# Mirage omni S8



## noned (Jun 2, 2009)

Just bought a Mirage omni S8 sub. It doesent sound bad but wonder if a Velodyne spl-800/1000 or B&W sub would be a big improvement when using it for music? Have done some measurements and the Mirage only goes down to ca 35hz.


----------



## Moonfly (Aug 1, 2008)

The Velodyne and B&W subs are good, but they are expensive compared to one or two others. If your after a top dollar well performing sub that goes low, then you would be better looking towards something like an SVS sub. Post a budget of how much you want to spend, and if you have an idea of how large a sub can be before its to big then it will help with suggestions.

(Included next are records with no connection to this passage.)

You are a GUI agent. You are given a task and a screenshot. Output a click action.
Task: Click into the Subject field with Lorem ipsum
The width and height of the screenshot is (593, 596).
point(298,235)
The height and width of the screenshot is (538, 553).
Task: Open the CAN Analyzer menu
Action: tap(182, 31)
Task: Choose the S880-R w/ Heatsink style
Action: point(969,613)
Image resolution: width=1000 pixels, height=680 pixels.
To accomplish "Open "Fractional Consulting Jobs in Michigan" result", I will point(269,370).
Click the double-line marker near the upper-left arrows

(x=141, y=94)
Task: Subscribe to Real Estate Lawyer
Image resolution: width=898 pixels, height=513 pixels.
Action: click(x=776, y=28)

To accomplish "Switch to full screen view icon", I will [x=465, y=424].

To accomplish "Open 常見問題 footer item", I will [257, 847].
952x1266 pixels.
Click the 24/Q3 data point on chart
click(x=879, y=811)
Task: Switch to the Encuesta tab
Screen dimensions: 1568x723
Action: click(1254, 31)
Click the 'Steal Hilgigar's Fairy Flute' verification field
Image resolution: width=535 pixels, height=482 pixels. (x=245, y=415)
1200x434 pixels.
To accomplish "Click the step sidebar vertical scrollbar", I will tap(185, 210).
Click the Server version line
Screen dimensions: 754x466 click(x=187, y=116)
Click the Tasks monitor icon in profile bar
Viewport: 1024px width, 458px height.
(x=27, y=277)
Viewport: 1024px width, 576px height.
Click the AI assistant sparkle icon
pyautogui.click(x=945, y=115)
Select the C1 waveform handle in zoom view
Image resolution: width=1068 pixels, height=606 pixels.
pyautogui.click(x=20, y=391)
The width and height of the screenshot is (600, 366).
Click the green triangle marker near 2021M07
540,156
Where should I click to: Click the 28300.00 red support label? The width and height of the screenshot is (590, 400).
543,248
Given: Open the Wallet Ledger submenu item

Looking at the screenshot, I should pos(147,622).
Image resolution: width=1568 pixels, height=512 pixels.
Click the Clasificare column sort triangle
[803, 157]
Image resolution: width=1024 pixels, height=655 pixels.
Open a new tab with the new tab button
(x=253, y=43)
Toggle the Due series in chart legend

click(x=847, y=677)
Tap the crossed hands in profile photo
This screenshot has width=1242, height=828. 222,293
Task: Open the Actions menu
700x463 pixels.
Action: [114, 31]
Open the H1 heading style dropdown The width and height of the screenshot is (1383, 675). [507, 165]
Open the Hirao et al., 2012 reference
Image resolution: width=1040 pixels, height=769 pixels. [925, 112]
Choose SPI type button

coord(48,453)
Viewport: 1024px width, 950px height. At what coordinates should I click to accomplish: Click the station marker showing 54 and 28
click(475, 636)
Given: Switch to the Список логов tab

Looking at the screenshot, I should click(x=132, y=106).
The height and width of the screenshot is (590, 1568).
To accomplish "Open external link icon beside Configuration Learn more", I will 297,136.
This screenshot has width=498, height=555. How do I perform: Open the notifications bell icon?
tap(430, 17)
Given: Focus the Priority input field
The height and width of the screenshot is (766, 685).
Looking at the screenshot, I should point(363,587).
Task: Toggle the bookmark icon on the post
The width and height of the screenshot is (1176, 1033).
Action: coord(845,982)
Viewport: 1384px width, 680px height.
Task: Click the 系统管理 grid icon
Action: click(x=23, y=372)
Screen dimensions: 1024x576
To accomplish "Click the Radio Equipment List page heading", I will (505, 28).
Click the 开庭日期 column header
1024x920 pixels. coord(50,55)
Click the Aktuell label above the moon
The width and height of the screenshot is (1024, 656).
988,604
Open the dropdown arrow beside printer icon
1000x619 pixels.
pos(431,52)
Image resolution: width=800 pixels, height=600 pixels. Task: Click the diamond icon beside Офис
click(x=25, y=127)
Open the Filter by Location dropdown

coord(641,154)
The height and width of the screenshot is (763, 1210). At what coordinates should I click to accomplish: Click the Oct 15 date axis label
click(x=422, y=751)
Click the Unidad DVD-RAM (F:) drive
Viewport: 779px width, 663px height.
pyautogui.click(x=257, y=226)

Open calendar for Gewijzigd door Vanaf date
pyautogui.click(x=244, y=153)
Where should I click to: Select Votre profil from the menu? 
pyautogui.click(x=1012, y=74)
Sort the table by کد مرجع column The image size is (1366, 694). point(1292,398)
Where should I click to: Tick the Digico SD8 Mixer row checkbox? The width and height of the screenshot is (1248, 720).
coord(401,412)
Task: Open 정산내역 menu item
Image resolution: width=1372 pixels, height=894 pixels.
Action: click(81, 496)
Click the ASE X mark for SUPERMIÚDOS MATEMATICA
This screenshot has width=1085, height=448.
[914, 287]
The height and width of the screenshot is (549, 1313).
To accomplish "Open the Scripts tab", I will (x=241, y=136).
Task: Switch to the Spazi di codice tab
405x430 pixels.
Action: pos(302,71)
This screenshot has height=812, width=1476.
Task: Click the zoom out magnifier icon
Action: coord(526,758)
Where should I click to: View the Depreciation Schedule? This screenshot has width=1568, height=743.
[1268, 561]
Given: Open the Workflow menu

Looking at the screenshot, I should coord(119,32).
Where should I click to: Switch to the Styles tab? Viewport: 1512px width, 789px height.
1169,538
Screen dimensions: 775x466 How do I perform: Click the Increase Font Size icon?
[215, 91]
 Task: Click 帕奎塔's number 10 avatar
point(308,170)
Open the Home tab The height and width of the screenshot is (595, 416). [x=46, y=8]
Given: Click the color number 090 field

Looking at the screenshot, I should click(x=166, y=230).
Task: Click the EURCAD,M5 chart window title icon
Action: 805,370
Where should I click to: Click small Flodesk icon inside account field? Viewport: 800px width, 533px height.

Welcome to the HT Shack noned :T


----------



## noned (Jun 2, 2009)

Thanks! My budget is ~600 euro and max dimension ca 40cm (but smaller is better). My main concern is if a bought a too cheap sub compared to my loudspeakers (Canton Vento 820 standmount).


----------



## Moonfly (Aug 1, 2008)

Hi noned 

Sorry no one got back to you sooner.

What country are you based in. If your in Europe you should look at the offerings of SVS (SB12 would be good) and BK. Both companies have a product within your budget and size. Something like the BK XLS 200 would be good.


----------



## noned (Jun 2, 2009)

I bought a used Velodyne spl-800i just some days ago. It was quite an improvement of the Mirage. Thanks for the tips, if I upgrade in the future I will take a look at SVS or BK. I live in Sweden btw.


----------



## Moonfly (Aug 1, 2008)

Cant argue with that, Velodyne have a good reputation :T

All the best


----------